Venezia 81, Leurs enfants après eux: un film insipido che fa di tutto per non lasciare il segno

Venezia 81, Leurs enfants après eux: un film insipido che fa di tutto per non lasciare il segno

Venezia 81, Leurs enfants après eux: un film insipido che fa di tutto per non lasciare il segno Photo Credit: Ufficio Stampa Biennale Cinema


Una storia raccontata attraverso quattro estati degli anni 90 con giovani ragazzi alle prese con le difficoltà di diventare grandi

Le pulsioni sessuali, assieme allo smarrimento generazionale dei giovani, dominano questa edizione della Mostra del Cinema di Venezia. Sono due dei temi trattati nella pellicola “Leurs enfants après eux”, diretta da Ludovic Boukherma e Zoran Boukherma e tratta dal romanzo omonimo di Nicolas Mathieu.


LA TRAMA DEL FILM

Agosto 1992. Un pomeriggio di un caldo soffocante in una valle sperduta da qualche parte nell’est della Francia, col suo lago e i suoi altiforni ormai spenti. Il quattordicenne Anthony e suo cugino ammazzano il tempo in riva al lago insieme a Steph e Clem. Per Anthony sarà l’estate del primo amore, quello che dà un senso a ogni cosa. Il momento agrodolce della vita che segna la fine dell’infanzia e il passaggio alla maturità. Ma c’è anche Hacine, un giovane ribelle del quartiere. E una motocicletta che ruba ad Anthony, sconvolgendo la vita di tutti. Nel corso di quattro estati cruciali, i destini di Anthony, Steph e Hacine si attraversano, si scontrano e si intrecciano. E in mezzo a tutto questo tumulto, l’amore cercherà di trovare la propria strada...

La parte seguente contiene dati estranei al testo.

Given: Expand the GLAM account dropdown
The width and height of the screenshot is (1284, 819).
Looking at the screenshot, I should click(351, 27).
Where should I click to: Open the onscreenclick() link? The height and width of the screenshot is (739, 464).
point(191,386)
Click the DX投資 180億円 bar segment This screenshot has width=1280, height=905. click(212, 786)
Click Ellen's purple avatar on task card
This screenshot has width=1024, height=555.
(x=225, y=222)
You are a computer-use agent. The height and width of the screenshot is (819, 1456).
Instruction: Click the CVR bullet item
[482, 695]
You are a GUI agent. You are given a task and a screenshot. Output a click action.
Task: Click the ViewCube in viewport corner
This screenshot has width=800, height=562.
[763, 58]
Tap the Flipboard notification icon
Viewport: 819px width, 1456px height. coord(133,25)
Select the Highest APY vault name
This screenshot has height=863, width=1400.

ANNI 90 SENZA PIGLIO E CON TANTA NOIA

Un film viscerale, dominato dagli istinti giovanili, dalle pulsioni adolescenziali e dalla voglia di fuggire dalla propria condizione. Sembra i Goonies senza l'innocenza degli anni 80, più simile forse ad una pellicola dei fratelli Dardenne. In Leurs enfats après eux manca tutto, non c'è brivido, non c'è emozione, non c'è il desiderio e neanche l'epica popolare del sottoproletariato che forse in qualche sequenza si voleva provare a mettere in scena. La seconda pellicola francese in concorso a Venezia 81 non riesce a centrare l’obiettivo. Strabordante nella durata, poco efficace nel raccontare alcuni passaggi chiave della storia che mancano totalmente di quel potere tipico del mezzo cinematografico. Un racconto di formazione sbiadito, che dimentica di emozionare. La moto come mezzo di liberazione ma anche come trappola per distruggere gli equilibri. Tutto troppo esasperato per poter apparire plausibile. Sarebbe bastata un pizzico di poesia e di grazia, o anche una proiezione interiore di ciò che i personaggi provano o pensano negli archi temporali raccontati nelle quattro estati degli anni 90.

Un film che forse neanche si impegna di trovare un appiglio che gli consenta di non essere dimenticato. Le sequenze che raccontano l'ecosistema adolescenziale di questi ragazzi, sono il più delle volte vuote e senza anima, andando a reiterare un immaginario già visto e rivisto.